• Task prompt
Rewrite the data between the line holding "Roman Martiška (105, 1883)" and the line holding "Моя уч. запись (1118, 65)", inclusive, changing "Kontakt" to "Kontakty" and leaving everything else as it is. Return only those lines.

'''

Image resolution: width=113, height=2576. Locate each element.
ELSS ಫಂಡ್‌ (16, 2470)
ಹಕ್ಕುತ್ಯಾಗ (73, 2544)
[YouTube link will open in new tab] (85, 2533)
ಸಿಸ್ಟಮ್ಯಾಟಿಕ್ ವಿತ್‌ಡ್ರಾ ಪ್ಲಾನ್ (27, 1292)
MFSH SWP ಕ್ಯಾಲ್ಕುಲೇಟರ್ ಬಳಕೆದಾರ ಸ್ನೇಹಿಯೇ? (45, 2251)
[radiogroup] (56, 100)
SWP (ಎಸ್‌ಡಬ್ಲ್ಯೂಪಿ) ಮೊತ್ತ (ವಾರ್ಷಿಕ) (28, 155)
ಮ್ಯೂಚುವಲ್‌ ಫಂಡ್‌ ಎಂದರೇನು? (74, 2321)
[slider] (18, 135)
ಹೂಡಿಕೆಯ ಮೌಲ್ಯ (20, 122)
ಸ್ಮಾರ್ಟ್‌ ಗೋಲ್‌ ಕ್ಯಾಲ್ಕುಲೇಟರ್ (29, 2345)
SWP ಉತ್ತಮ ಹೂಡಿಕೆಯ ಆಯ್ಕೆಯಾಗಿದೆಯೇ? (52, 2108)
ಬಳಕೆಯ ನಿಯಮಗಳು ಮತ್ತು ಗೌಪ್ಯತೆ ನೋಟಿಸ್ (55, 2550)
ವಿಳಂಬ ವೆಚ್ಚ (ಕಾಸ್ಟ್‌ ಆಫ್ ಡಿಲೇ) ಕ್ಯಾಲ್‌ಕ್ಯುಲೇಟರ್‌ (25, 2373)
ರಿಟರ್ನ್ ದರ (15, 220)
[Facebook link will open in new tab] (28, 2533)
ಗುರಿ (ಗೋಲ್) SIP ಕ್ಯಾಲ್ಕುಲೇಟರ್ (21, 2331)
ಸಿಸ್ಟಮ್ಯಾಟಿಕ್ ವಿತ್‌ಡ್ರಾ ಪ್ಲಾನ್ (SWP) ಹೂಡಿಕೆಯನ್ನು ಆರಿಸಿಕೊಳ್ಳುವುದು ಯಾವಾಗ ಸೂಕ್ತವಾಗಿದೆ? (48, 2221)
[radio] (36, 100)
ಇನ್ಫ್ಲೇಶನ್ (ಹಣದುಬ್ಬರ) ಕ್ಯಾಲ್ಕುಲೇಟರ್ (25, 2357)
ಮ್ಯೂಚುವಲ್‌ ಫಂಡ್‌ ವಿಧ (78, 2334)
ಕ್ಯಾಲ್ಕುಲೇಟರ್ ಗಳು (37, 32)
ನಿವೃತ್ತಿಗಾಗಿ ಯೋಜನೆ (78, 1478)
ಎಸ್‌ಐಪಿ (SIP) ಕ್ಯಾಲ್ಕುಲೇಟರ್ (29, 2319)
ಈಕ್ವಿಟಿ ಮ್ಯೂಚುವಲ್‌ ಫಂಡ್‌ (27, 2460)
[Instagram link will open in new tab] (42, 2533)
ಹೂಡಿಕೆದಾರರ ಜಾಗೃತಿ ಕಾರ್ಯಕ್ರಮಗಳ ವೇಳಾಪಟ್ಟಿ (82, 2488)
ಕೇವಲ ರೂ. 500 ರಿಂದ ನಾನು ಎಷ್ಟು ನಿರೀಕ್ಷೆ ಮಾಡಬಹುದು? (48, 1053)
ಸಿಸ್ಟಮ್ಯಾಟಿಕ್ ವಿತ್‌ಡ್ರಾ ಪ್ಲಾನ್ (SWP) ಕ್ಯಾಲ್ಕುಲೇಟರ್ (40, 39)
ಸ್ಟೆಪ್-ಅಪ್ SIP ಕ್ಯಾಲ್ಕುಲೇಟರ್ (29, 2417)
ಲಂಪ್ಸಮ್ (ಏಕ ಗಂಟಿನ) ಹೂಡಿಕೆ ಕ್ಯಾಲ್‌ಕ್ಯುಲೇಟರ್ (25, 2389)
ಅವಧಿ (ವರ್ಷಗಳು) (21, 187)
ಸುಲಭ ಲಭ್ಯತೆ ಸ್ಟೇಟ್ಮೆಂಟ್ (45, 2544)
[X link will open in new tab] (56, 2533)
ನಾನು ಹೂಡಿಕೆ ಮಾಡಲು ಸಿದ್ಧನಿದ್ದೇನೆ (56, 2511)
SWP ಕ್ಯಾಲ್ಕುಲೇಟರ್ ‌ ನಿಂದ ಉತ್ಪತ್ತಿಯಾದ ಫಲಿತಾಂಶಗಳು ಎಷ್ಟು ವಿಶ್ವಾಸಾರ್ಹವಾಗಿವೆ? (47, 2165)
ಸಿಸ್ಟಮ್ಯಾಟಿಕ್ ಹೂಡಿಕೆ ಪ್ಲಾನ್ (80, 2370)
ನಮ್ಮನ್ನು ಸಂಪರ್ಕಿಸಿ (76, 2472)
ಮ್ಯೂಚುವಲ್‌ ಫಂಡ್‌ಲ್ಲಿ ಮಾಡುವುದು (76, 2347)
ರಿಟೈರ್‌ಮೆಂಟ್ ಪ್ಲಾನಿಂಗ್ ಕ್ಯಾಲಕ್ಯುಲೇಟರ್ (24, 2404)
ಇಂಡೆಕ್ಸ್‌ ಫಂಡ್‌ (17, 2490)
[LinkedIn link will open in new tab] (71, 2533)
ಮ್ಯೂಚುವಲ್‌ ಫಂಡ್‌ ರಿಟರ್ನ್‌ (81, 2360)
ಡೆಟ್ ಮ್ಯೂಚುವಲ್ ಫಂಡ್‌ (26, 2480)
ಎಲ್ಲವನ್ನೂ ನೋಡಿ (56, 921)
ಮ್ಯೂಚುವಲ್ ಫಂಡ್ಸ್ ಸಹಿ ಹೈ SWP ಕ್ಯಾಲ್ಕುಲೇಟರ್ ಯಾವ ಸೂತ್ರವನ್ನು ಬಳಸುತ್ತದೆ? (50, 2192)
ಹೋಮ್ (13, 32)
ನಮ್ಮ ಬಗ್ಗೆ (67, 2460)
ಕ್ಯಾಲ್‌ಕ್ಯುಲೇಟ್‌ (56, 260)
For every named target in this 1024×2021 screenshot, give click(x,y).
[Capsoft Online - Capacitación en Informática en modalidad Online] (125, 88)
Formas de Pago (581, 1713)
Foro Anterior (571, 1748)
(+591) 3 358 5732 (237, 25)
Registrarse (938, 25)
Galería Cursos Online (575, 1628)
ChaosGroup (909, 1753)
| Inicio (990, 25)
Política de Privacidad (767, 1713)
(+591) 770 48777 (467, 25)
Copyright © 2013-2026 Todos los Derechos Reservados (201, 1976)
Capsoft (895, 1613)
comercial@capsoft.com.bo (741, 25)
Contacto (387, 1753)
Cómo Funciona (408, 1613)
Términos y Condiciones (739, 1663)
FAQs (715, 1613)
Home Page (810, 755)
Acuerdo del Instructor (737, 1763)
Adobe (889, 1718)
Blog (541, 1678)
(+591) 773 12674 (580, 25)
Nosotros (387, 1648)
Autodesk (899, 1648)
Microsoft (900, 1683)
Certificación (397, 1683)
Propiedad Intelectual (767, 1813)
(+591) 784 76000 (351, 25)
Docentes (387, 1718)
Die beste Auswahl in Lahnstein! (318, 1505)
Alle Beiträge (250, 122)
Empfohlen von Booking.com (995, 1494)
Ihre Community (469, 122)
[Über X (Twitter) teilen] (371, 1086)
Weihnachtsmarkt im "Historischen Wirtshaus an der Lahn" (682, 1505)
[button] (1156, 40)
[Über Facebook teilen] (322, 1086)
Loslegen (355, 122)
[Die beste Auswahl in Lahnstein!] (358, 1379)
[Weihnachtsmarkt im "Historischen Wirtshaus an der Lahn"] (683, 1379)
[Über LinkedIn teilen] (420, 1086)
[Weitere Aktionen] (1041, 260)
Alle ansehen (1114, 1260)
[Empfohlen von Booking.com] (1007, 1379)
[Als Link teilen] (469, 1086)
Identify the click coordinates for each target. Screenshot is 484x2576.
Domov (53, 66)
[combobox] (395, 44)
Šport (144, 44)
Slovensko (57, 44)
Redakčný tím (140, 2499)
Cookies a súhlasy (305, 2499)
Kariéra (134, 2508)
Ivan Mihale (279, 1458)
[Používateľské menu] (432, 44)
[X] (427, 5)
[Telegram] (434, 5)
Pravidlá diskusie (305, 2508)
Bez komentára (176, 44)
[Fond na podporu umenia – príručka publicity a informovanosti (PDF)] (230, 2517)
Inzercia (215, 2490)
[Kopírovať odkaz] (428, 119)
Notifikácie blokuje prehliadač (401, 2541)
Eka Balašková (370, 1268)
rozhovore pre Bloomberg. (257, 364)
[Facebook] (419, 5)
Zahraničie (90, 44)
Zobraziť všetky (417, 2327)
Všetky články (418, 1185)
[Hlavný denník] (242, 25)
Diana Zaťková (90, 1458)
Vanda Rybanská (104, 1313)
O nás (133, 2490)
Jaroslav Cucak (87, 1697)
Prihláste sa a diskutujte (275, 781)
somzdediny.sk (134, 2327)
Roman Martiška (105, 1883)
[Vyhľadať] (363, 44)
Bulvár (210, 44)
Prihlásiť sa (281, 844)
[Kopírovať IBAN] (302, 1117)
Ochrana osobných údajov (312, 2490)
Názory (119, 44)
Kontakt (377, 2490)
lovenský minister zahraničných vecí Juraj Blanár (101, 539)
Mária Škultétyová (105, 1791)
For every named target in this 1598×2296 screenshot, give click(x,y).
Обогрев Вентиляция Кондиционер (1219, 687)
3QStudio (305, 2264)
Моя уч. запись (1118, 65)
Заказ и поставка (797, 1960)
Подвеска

'''

• Reply
Roman Martiška (105, 1883)
[Vyhľadať] (363, 44)
Bulvár (210, 44)
Prihlásiť sa (281, 844)
[Kopírovať IBAN] (302, 1117)
Ochrana osobných údajov (312, 2490)
Názory (119, 44)
Kontakty (377, 2490)
lovenský minister zahraničných vecí Juraj Blanár (101, 539)
Mária Škultétyová (105, 1791)
For every named target in this 1598×2296 screenshot, give click(x,y).
Обогрев Вентиляция Кондиционер (1219, 687)
3QStudio (305, 2264)
Моя уч. запись (1118, 65)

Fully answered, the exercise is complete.